Dia mengibaratakan jika seseorang berkomitmen membangun rumah, seharusnya dia segera melakukan pembangunan secepat mungkin.
"Kan selalu enggak tepat waktu mereka, sudah berapa tahun. Kamu mau bangun rumah, terus habis itu kamu harusnya sudah groundbreaking. [LG] enggak juga. Kan ya sudah, berarti dari mereka memang enggak anu [enggak niat] kan," jelasnya.
Kendati demikian, Tri mengatakan, mundurnya LG dari Proyek Titan tidak akan menghambat Indonesia untuk melakukan hilirisasi nikel menjadi baterai. Dia juga optimistis pemerintah segera menemukan pengganti LG.
"Pasti ada nanti [pengganti LG]," ucap Tri.
Alasan Hengkang
LG pun membenarkan kabar mundur dari Proyek Titan. Perusahaan beralasan mundur lantaran ada pergeseran dalam lanskap industri, khususnya EV, yang merujuk pada perlambatan sementara permintaan global.
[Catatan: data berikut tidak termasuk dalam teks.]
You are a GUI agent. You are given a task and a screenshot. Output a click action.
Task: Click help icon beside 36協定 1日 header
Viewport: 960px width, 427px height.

"Mempertimbangkan kondisi pasar dan lingkungan investasi, kami telah memutuskan untuk keluar dari proyek tersebut. Namun, kami akan melanjutkan bisnis kami yang ada di Indonesia, seperti pabrik baterai Hyundai LG Indonesia Green Power [HLI Green Power], usaha patungan kami dengan Hyundai Motor Group," kata seorang pejabat dari LG Energy Solution, dilansir dari Antara, Sabtu (19/4/2025).
Ini bukan pertama kalinya isu LG hengkang dari proyek baterai RI mencuat. Pada awal 2023 lalu, negosiasi dengan perusahaan asal Korea Selatan itu sempat mandek lantaran implementasi kebijakan Inflation Reduction Act (IRA) di Amerika Serikat (AS) yang mendiskreditkan produksi baterai yang didominasi investasi perusahaan China.
Mencari Mitra Baru
Kabar mundurnya LG dari Proyek Titan pertama kali diungkapkan oleh Direktur Portofolio dan Pengembangan Usaha MIND ID Dilo Seno Widagdo di Jakarta, Kamis (17/4/2025).
Dilo tak secara spesifik menjelaskan alasan LG tidak melanjutkan rencana investasinya. Dia hanya menyebut, terdapat banyak faktor yang membuat negosiasi dengan LG tidak mencapai kesepakatan.